The gist of the article is the similarity between the gospel of Thomas, one of the early gospels that the church hierarchy snuffed out, and Thomas Jefferson’s version of the King James Bible. Thomas story of the life of Christ had no miracles in it, not as sensational a story as the four evangelists. And Thomas Jefferson took a pair of scissors to his New Testament and cut out all the miracles. Both were left with an exceptional but believable Jesus. Of course they took all the fun out.

More Cowbell

Friday, April 6th, 2018

Statue of Cristo in San Fermin Cathedral in Pamplona Spain

In the place we stayed last night, a one star pension, the proprietor told us “boots stay here,” as he pointed to a shelf near the check in stand. The three of us stayed in one room and we were so tired we hit the sack after a shower. We had pushed it so we could get to Pamplona with enough energy to celebrate Maureen’s sixtieth birthday today. Here we found a three star hotel with perhaps the best restaurant in Pamplona and they let us take the elevator up with our muddy shoes on.

For days we now our primary source of music has been the occasional cowbells on cows, sheep or horses. Always only one cowbell to a cluster for some reason. Perhaps on the dominant one or the most ornery. Sometimes a cowbell in a pasture off to our right would answer another to our right creating the most intriguing polyrhythms. After dinner we listened to parishners of San Fermin Cathedral chant the rosary with an organ accompaniment, a deep trance like experience.

Bad Friday

Friday, March 30th, 2018

Broken statue in yard near Sea Breeze, New York

Dunkin Donuts (both word spelled wrong in their mark) doesn’t jack up the prices on their goods just because they have you hostage behind the airport security perimeter. And they accept Apple Pay which is almost like not really paying for something. I ordered two medium cappuccinos and while I was waiting for my order the girls behind the counter were saying today was not a Good Friday but a bad Friday. I asked why it was a bad Friday and they said “all the little things that are going wrong today.” Nothing like a crucifixion or anything.

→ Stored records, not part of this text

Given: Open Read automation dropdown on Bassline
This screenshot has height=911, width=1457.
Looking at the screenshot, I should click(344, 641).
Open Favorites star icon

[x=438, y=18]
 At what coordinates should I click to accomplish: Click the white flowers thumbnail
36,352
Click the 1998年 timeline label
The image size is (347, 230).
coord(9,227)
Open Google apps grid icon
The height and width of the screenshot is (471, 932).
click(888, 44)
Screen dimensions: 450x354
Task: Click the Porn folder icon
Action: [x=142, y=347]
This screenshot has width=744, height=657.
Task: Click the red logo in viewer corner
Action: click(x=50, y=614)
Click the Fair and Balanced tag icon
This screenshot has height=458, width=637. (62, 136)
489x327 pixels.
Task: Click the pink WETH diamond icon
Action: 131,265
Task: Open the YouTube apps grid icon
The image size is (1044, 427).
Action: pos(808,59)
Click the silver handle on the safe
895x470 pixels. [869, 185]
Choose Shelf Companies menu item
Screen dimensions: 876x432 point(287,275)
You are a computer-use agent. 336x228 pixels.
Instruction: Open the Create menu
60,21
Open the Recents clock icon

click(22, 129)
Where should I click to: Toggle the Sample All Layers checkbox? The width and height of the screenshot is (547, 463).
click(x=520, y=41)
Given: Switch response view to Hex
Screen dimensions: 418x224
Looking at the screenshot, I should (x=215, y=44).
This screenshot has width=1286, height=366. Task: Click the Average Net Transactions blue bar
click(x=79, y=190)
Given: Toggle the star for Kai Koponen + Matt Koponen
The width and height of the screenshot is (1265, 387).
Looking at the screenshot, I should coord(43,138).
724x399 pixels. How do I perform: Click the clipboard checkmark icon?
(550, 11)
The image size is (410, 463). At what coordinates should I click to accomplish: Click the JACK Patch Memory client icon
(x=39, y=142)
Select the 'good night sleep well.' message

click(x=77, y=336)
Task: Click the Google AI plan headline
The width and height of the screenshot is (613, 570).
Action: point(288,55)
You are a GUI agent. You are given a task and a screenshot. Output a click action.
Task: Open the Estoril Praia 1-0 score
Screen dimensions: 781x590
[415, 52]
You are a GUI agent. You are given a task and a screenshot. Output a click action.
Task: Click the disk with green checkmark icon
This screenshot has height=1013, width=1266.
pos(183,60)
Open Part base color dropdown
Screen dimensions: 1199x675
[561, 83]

I feel asleep reading the Chesterton paperback on Saint Francis, something I found at my brother’s house in the books my father left behind, and he was equating Francis’s purposeful application of the Christian life to Giotto’s paintings. And this morning, before we left for the airport, I was looking at my Philip Guston book and his painting to his mentors caught my eye (again.)

I look for coincidences on Good Friday. I free associated my way through an interpretation of the Passion Play a long time ago. The Stations were my favorite thing about the years I spent in a Catholic Church.

As anyone who reads this knows, I was named “Paul” because I was born on the feast day of Saint Paul of the Cross, who dedicated his life to the teaching of lessons learned from Christ’s death on the cross. Peggi and I are starting a pilgrimage, we’re calling it a walk, on Good Friday. All coincidence. But I did bring the tiny relic, from either Saint Paul’s body or his cross, that Father Shannon, a family friend, brought back from Italy when I was young.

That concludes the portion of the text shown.